▶ FRAGMENTO PROPORCIONADO:
_ _ _ _ _

En septiembre de 2017 su single ‘Highway Tune’ ocupó durante cuatro semanas el top de las listas de singles de Mainstream Rock, y un par de meses más tarde lanzaban un segundo EP, From The Fires, que les llevaría a tocar en grandes festivales como Coachella y Rock Am Ring, o a ser invitados por Elton John para que tocaran en su fiesta post Oscars. Estaba claro que lo que en apariencia eran sólo cuatro adolescentes salidos de la nada con un amor desmesurado por el rock de los 70, contaba con toda una maquinaria detrás de la cortina que tenía muy claro su objetivo. Algo que, por otra parte, suele suceder con este tipo de fenómenos ‘espontáneos’.

_ _ _ _ _

▶ MATERIAL PROPORCIONADO:
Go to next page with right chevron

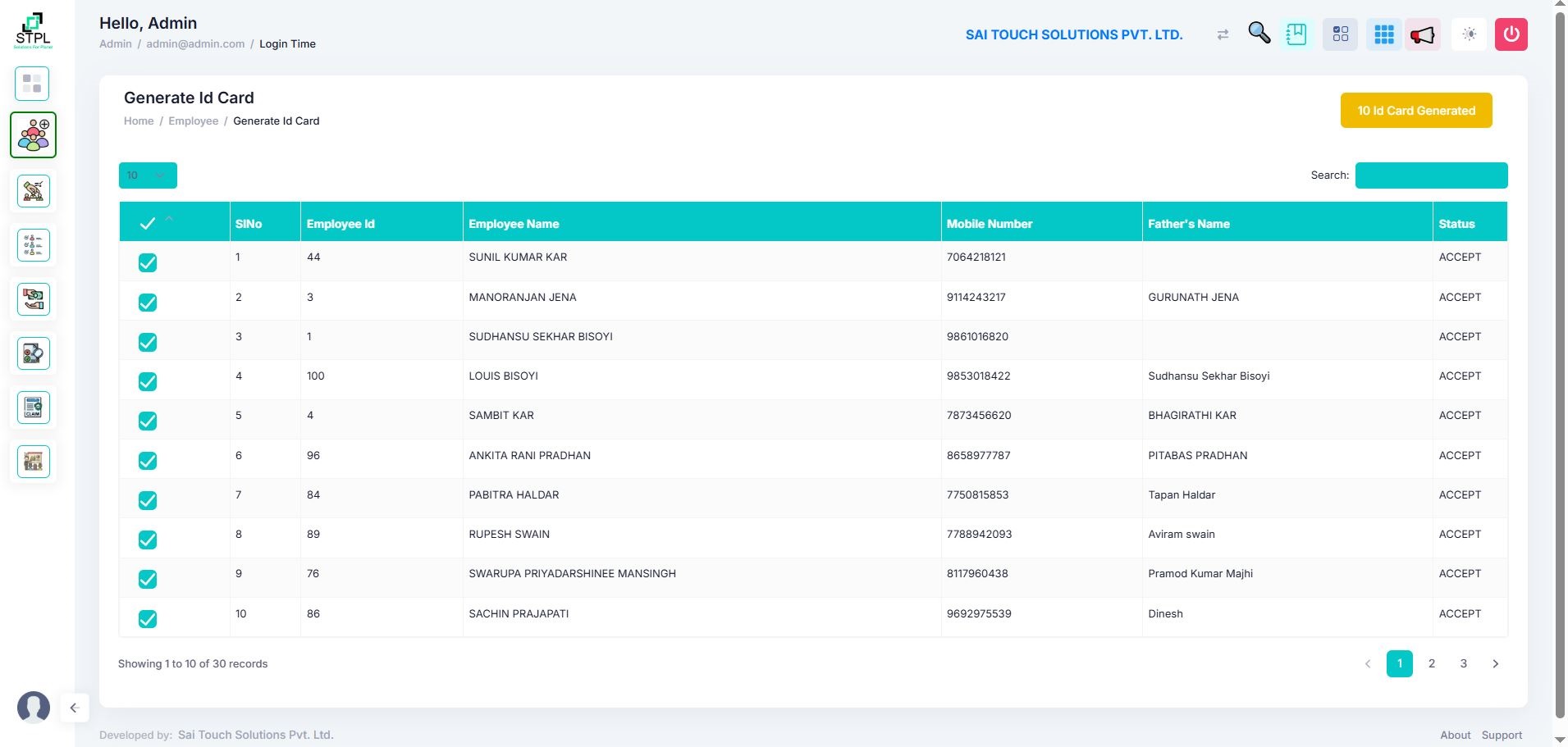1495,663
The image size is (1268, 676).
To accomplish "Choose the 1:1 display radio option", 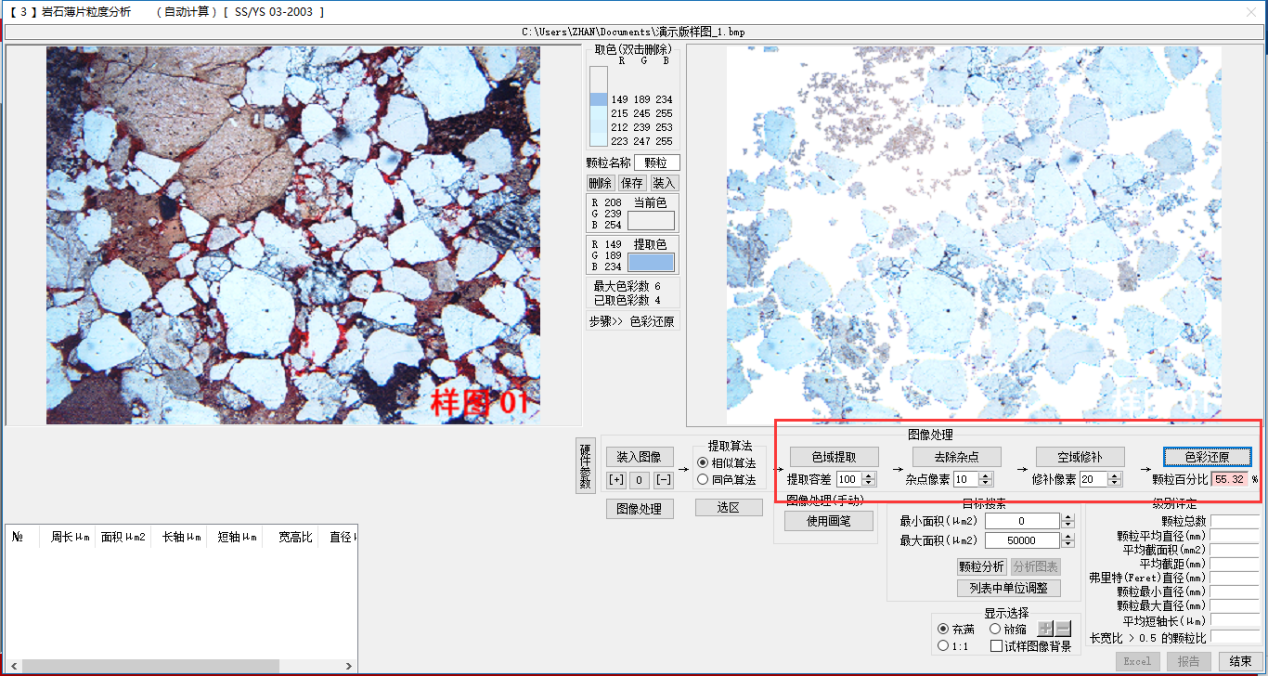I will click(943, 646).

_ _ _ _ _

▶ LISTA DE TAREAS:
1. Según el fragmento proporcionado, ¿cuántas semanas estuvo ‘Highway Tune’ en el top de las listas de singles de Mainstream Rock?
2. Actualiza el fragmento proporcionado desde "En septiembre de" hasta "de fenómenos ‘espontáneos’.", incluido este último, y pon "jóvenes" en lugar de "adolescentes".

▶ SOLUCIONES POR TAREA:
1. Cuatro semanas.

2.
En septiembre de 2017 su single ‘Highway Tune’ ocupó durante cuatro semanas el top de las listas de singles de Mainstream Rock, y un par de meses más tarde lanzaban un segundo EP, From The Fires, que les llevaría a tocar en grandes festivales como Coachella y Rock Am Ring, o a ser invitados por Elton John para que tocaran en su fiesta post Oscars. Estaba claro que lo que en apariencia eran sólo cuatro jóvenes salidos de la nada con un amor desmesurado por el rock de los 70, contaba con toda una maquinaria detrás de la cortina que tenía muy claro su objetivo. Algo que, por otra parte, suele suceder con este tipo de fenómenos ‘espontáneos’.